Asish is a toxicologist and a human health risk assessment specialist with Health Canada with expertise and interest in computational toxicology Artificial Intelligence and Machine Learning applications; health security risk analysis and applications of data fusion tools and methodologies to solve complex datasets. Asish works in various interdisciplinary risk domains related to chemical, biological, radiological, nuclear and explosives (CBRNe) risks assessments and consequence management. Current major publications include some major reference works (MRWs) – Encyclopedia of Toxicology (fourth edition, nine volumes, 2024) and an ongoing MRW – Comprehensive Computational Toxicology (multiple volumes, to be published in 2026/27) as part of the Elsevier’s Reference Collection in Biomedical Sciences. Asish is one of the Editors-in-Chief for the journal – Global Security: Health, Science and Policy.
Session 16. Environmental Assessment
This session will cover environmental assessment and risk assessment applications. We will learn about diverse applications of different predictive toxicology tools, methods, and frameworks. Within the scope of collaborative predictive toxicology applications, the broad objectives are reduction/elimination of animal testing and costs and develop workflows based on the use of alternative tools, techniques and methodologies with increasing speed and accuracy, and regulatory acceptance.

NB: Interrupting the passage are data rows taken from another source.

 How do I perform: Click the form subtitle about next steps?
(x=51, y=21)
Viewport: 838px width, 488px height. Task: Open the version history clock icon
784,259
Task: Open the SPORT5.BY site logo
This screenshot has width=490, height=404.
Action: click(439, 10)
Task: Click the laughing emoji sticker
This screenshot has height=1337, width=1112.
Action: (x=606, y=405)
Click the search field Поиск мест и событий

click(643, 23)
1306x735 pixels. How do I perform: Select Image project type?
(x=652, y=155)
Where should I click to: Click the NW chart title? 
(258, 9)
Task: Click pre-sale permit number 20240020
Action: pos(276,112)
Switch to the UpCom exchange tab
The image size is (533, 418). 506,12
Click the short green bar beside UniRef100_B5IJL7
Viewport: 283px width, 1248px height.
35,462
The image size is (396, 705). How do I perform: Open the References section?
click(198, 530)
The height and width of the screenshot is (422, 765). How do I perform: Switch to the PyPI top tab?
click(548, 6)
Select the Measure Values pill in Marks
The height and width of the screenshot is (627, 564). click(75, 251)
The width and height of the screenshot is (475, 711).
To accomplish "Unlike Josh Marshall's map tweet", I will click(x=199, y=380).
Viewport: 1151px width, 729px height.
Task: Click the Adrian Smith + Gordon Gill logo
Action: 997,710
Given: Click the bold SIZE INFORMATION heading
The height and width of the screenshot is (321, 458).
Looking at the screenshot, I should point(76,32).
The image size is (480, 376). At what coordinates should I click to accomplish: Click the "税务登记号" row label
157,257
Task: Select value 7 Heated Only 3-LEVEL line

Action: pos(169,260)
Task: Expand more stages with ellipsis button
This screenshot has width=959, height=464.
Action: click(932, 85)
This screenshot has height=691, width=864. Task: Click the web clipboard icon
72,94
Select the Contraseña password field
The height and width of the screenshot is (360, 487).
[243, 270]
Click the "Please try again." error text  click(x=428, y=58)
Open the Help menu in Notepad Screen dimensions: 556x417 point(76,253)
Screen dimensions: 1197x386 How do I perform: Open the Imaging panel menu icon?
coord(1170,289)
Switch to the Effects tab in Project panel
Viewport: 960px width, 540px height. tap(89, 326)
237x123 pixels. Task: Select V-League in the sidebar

The first presentation is by Dr. Pierre-Andre Billat from INERIS, France. He will focus on in silico tools application for a better use of environmental in vitro toxicity assays. In silico modelling for a better use of environmental in vitro toxicity assays focussing on example datasets on PFAS and B[p]A. These models will be helpful in the design of in vitro assays, specifically in exposure analysis of different durations. Furthermore, applications in the context of quantitative adverse outcome pathways (qAOPs) will be explored.
The second talk by Dr. Kunal Roy (Jadevpur University, India) will focus on In silico toxicity predictions using the quantitative-Read Across (q-RA) and q-RASAR workflow for predictions using Euclidean distance, Gaussian kernel, or Laplacian kernel-based similarity for RASAR descriptor calculations followed by data fusion with important physicochemical / structural descriptors and development of a q-RASAR model with the application of an appropriate statistical method or machine learning applications.
The final presentation of the session is by Dr. Amber Goetz (Syngenta, USA) focussing on a Conceptual Framework for a Modern Approach to assess Human Health and Ecological Risk from Agrochemicals using Read-across to Reduce Vertebrate Testing that is intended for the predictive risk assessment of non-genotoxic agrochemicals which encourages reliance on existing and new toxicity data supplemented only as necessary to refine risk. An example of this conceptual framework will be presented showing the integrated approach of several lines of evidence including the estimated exposures and read-across analysis.